## Problème posé 1
Citez fidèlement le passage de l'article sur le déjeuner à l'hôtel Intercontinental qui commence par les mots contenant « Hôtel Intercontinental : vins, polars » et se termine par « et Michael Ganne. ».
## Problème posé 2
Poursuivez l'article sur le déjeuner à l'hôtel Intercontinental à partir de l'endroit où il s'arrête.

## Texte fourni
Phanee de Pool, Michael Ganne et Nicolas Feuz se sont retrouvés au bord de la piscine de l’hôtel Intercontinental pour partager un plateau libanais et parler de leur actualité. Photo : Magali Girardin.
MusiqueA table

Hôtel Intercontinental : vins, polars et algorithmes !

Le poolside et les mezzes du chef Seif el-Bour ont donné un petit air de vacances à ce déjeuner estival qui a réuni Phanee de Pool, Nicolas Feuz et Michael Ganne.

Vous connaissez, vous, le prix d’une Porsche Macan ? Avec toutes les options ? Phanee de Pool, elle, semble plutôt bien renseignée. Cette voiture de sport aurait la même valeur que cette bouteille de Romanée-Conti 1865, vendue aux enchères chez Baghera Wines en 2021 : 200 000 francs ! Et, pour la chanteuse, il n’y a pas d’hésitation : à choisir, et pour autant qu’elle ait l’argent sur son compte en banque, elle prendrait la Porsche. Au contraire de Michael Ganne, fondateur de la maison de ventes en 2015, qui miserait plutôt sur l’expérience, unique forcément, de déguster un vin aussi âgé. « Je me souviens des plats de ma grand-mère, mais je ne me rappelle pas de leurs goûts », fait-elle alors remarquer. Elle a du mal à concevoir qu’on puisse investir autant d’argent pour un instant aussi éphémère…

Phanee de Pool est néanmoins fascinée par cet univers des enchères, qui lui est étranger. Elle ne manque pas de bombarder son voisin de questions, en savourant les mezzes préparés par le chef Seif El-Bour. La piscine de l’Intercontinental vibre sous les rayons du soleil et donne un air de vacances à ce déjeuner. Nicolas Feuz pourrait-il imaginer son prochain polar dans une salle de ventes ? « Pourquoi pas ? Mais il faudrait laisser mûrir… » Michael Ganne, lui, se souvient que Bernard Pivot avait écrit un roman policier autour du personnage d’Henri Jayer, ce vigneron bourguignon décédé en 2006, dont les vins, rares et donc précieux, font encore fantasmer tous les collectionneurs des États-Unis au Japon : de son vivant, il fallait inscrire son nom sur une liste d’attente pour avoir le droit d’acheter des bouteilles. « Pivot avait alors imaginé un tueur en série qui assassinait toutes les personnes qui figuraient devant lui sur cette liste. » Directeur exécutif de Baghera Wines, le Bordelais n’est d’ailleurs pas avare d’anecdotes : lors de la vente organisée à Genève, en 2018 – les 1064 ultimes bouteilles du « maître du pinot noir » – qui s’est soldée par un résultat de 34,5 millions de francs, un acheteur de Macao avait proposé de payer son « addition » de 9 millions en cash. Trop louche pour être honnête ! À ses côtés, Nicolas Feuz écarquille les yeux : cela aurait-il un petit goût de blanchiment ?

## Entrées fournies
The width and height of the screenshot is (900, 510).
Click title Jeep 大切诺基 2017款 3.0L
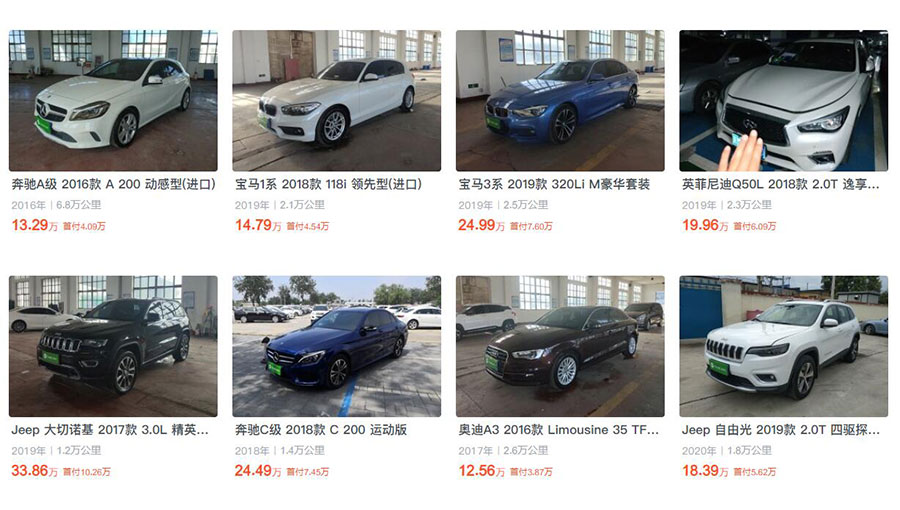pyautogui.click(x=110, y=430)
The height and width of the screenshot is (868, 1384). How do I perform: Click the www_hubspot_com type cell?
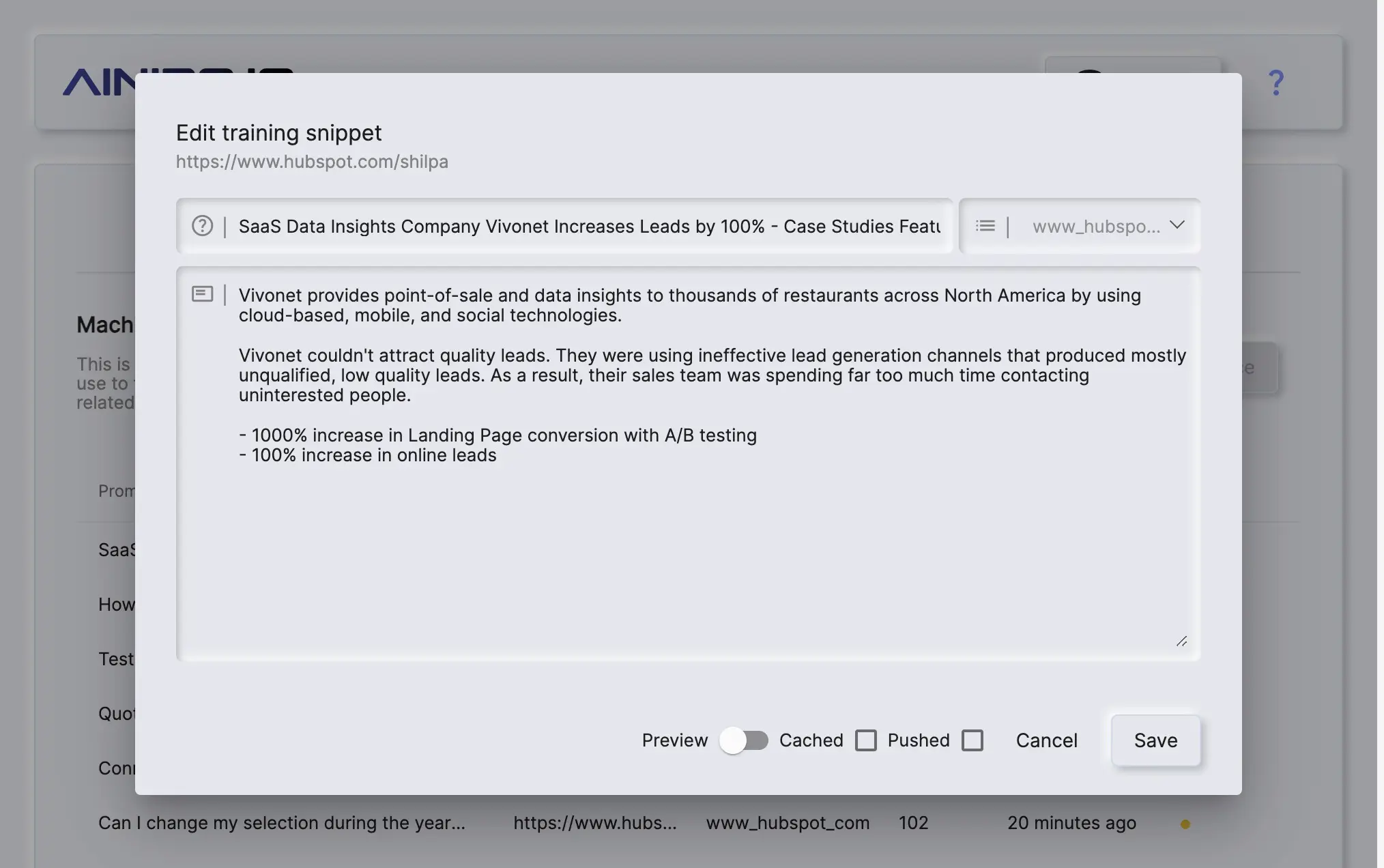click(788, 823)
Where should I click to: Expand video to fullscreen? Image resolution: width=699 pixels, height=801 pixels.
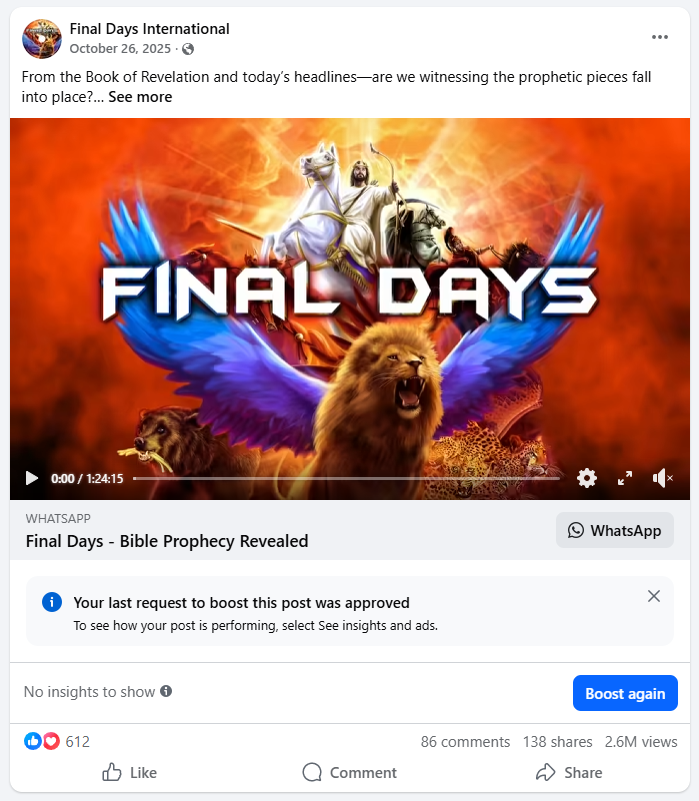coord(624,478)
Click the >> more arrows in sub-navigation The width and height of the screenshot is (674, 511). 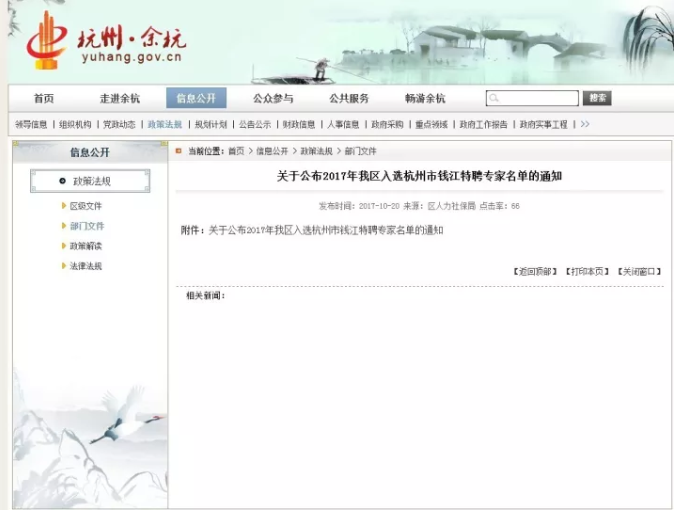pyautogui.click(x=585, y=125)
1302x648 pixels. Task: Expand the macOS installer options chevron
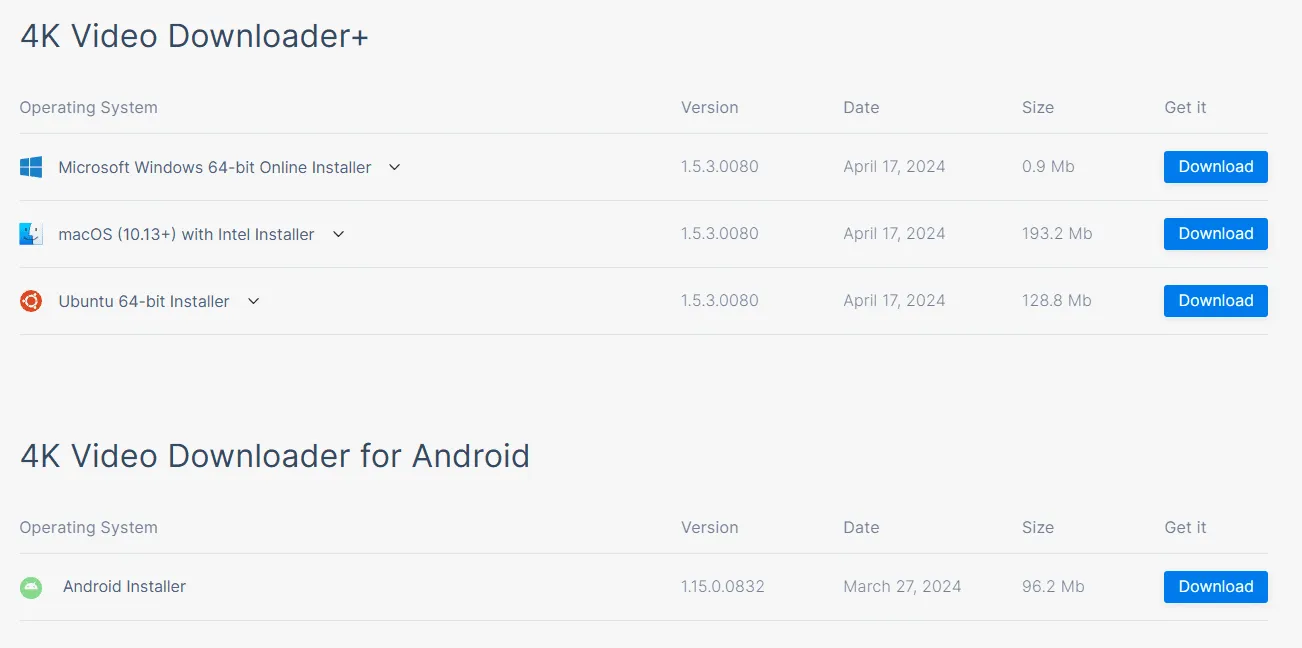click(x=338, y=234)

## Réponse rédigée 1
Hôtel Intercontinental : vins, polars et algorithmes !

Le poolside et les mezzes du chef Seif el-Bour ont donné un petit air de vacances à ce déjeuner estival qui a réuni Phanee de Pool, Nicolas Feuz et Michael Ganne.

## Réponse rédigée 2
Le premier chez Joël Dicker

Avant d’être l’un des auteurs de polars les plus prolifiques de Suisse romande, avec Marc Voltenauer, le Neuchâtelois est procureur. Un métier qu’il ne pratiquera plus qu’à 50 % dès le 1er janvier. Depuis la parution de son premier roman, en 2010, Ilmoran, l’avènement du guerrier, sa carrière d’écrivain a pris de l’ampleur. Le 5 octobre prochain, il présentera son dix-septième livre, Le philatéliste, le premier avec sa nouvelle maison d’édition. Rosie & Wolfe, créée par Joël Dicker. « Il m’avait contacté en 2021 déjà, pour me dire qu’il y avait une place pour moi », explique-t-il. « Il a mis juste une condition : que je quitte Le Livre de Poche ! » Nicolas Feuz n’a pas hésité longtemps. D’autant que dans la foulée, il signait un dernier contrat avec l’éditeur parisien : ses huit premiers romans – dont la trilogie Masaï – ne sont jamais parus sous ce label, ils le seront donc d’ici 2033, à raison d’un titre par année. Et là, il planche déjà sur son dix-huitième polar. « Je compte deux mois d’écriture environ. Après, il y a tout un travail d’affinage et de relecture. Je travaille toujours avec une année d’avance… »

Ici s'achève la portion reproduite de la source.